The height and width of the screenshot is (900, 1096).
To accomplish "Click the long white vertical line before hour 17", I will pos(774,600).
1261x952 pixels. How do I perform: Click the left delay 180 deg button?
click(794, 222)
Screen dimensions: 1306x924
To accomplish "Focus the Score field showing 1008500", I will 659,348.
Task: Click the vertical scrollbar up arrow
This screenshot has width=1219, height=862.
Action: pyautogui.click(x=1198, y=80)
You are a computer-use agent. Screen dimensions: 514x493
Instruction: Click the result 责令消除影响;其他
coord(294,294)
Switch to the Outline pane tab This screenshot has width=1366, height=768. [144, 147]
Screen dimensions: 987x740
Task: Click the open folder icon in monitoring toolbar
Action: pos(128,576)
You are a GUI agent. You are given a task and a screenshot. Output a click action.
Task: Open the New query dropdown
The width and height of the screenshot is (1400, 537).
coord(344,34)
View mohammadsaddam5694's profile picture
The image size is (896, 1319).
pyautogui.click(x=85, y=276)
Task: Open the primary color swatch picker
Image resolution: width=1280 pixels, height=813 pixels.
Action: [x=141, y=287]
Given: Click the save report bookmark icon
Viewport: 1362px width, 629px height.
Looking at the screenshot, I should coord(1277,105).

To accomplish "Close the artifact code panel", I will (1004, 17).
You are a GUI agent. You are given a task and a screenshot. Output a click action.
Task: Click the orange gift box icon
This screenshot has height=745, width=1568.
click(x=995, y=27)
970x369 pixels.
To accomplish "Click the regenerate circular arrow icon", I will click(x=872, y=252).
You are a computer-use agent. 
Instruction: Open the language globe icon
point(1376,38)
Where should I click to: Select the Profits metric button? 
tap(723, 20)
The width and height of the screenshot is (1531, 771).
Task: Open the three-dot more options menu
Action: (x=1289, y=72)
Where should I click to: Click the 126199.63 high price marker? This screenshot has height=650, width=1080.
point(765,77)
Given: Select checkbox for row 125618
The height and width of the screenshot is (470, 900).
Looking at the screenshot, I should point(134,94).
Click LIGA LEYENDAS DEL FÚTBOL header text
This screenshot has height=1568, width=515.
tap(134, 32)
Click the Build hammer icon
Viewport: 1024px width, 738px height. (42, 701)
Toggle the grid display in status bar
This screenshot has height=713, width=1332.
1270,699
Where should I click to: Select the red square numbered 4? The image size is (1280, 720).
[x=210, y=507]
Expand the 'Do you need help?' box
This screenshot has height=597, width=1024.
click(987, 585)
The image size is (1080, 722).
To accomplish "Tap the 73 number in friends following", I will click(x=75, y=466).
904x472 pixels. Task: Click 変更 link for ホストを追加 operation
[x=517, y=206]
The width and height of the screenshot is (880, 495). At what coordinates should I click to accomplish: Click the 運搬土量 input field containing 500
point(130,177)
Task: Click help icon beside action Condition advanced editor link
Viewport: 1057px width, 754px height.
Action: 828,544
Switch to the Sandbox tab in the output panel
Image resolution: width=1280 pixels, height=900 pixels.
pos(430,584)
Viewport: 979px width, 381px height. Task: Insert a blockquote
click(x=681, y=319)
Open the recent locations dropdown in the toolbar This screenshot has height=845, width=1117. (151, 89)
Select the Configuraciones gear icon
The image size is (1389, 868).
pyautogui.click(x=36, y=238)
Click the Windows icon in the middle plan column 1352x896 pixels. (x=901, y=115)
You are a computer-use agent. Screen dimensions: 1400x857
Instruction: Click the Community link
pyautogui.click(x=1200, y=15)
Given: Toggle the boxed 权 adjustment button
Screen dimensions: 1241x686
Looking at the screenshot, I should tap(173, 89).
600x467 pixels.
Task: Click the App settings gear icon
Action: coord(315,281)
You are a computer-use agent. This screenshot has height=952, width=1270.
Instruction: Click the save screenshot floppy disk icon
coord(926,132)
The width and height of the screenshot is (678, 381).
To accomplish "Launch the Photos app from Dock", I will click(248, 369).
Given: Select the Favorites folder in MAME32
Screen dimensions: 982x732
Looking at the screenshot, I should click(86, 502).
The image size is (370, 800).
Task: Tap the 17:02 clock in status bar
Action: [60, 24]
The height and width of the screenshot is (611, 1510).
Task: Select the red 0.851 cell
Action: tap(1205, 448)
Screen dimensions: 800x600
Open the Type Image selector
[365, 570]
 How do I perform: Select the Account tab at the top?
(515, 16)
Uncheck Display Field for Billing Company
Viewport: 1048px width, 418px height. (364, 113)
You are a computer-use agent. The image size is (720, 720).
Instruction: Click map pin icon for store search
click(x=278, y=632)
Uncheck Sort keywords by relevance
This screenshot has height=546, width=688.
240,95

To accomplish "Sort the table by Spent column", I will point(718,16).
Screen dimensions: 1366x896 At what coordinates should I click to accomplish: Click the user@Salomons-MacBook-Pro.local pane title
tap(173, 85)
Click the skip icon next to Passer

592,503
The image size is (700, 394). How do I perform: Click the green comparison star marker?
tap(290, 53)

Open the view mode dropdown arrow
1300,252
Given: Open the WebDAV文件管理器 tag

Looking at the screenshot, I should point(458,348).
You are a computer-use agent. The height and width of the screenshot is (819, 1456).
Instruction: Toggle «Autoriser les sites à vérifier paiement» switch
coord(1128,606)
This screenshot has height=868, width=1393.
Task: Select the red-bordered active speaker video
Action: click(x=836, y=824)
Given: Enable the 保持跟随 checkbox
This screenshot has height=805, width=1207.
########################################
* [TASK PROMPT] For each line above that contains the word "Sort", make a copy.

* [EXERCISE OUTPUT]
Uncheck Sort keywords by relevance
To accomplish "Sort the table by Spent column", I will point(718,16).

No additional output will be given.